- _Data extracts_:
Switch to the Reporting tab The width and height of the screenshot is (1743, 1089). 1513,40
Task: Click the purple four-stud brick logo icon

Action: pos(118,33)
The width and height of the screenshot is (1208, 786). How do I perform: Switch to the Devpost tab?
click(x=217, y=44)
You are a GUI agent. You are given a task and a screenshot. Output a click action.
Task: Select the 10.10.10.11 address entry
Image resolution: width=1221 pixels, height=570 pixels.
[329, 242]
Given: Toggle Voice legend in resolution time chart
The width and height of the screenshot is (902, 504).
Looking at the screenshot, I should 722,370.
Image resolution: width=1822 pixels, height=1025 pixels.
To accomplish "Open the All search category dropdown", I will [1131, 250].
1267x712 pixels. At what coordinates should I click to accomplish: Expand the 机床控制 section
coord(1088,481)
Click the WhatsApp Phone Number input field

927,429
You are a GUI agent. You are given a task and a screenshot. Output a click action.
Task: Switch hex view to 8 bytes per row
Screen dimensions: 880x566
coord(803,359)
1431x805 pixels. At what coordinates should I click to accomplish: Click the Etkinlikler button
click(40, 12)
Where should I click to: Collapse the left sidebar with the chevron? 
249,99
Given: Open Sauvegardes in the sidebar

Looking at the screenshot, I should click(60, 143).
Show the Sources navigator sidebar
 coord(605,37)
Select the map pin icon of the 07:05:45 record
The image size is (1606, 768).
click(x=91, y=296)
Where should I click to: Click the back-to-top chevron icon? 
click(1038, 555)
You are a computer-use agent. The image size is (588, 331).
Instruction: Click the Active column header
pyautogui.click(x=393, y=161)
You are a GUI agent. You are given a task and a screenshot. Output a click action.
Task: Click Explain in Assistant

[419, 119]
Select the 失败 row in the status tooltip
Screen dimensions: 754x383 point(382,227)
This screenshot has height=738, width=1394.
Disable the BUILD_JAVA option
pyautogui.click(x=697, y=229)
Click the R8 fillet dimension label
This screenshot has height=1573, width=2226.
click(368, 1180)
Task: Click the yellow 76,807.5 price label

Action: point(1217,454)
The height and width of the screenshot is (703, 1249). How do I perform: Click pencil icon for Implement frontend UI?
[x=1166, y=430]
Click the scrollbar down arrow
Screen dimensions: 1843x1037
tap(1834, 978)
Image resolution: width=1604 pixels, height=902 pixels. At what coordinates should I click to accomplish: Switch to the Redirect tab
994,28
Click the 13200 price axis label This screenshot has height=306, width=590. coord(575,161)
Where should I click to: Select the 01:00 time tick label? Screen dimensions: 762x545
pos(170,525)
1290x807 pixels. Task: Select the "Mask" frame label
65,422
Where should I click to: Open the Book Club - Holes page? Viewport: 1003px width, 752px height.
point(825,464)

- _The task_: Could you reproduce the lines above, from the one that holds "Where should I click to: Collapse" through the last, exactly as they stand?

- _Result of the task_:
Where should I click to: Collapse the left sidebar with the chevron? 
249,99
Given: Open Sauvegardes in the sidebar

Looking at the screenshot, I should click(60, 143).
Show the Sources navigator sidebar
 coord(605,37)
Select the map pin icon of the 07:05:45 record
The image size is (1606, 768).
click(x=91, y=296)
Where should I click to: Click the back-to-top chevron icon? 
click(1038, 555)
You are a computer-use agent. The image size is (588, 331).
Instruction: Click the Active column header
pyautogui.click(x=393, y=161)
You are a GUI agent. You are given a task and a screenshot. Output a click action.
Task: Click Explain in Assistant

[419, 119]
Select the 失败 row in the status tooltip
Screen dimensions: 754x383 point(382,227)
This screenshot has height=738, width=1394.
Disable the BUILD_JAVA option
pyautogui.click(x=697, y=229)
Click the R8 fillet dimension label
This screenshot has height=1573, width=2226.
click(368, 1180)
Task: Click the yellow 76,807.5 price label

Action: point(1217,454)
The height and width of the screenshot is (703, 1249). How do I perform: Click pencil icon for Implement frontend UI?
[x=1166, y=430]
Click the scrollbar down arrow
Screen dimensions: 1843x1037
tap(1834, 978)
Image resolution: width=1604 pixels, height=902 pixels. At what coordinates should I click to accomplish: Switch to the Redirect tab
994,28
Click the 13200 price axis label This screenshot has height=306, width=590. coord(575,161)
Where should I click to: Select the 01:00 time tick label? Screen dimensions: 762x545
pos(170,525)
1290x807 pixels. Task: Select the "Mask" frame label
65,422
Where should I click to: Open the Book Club - Holes page? Viewport: 1003px width, 752px height.
point(825,464)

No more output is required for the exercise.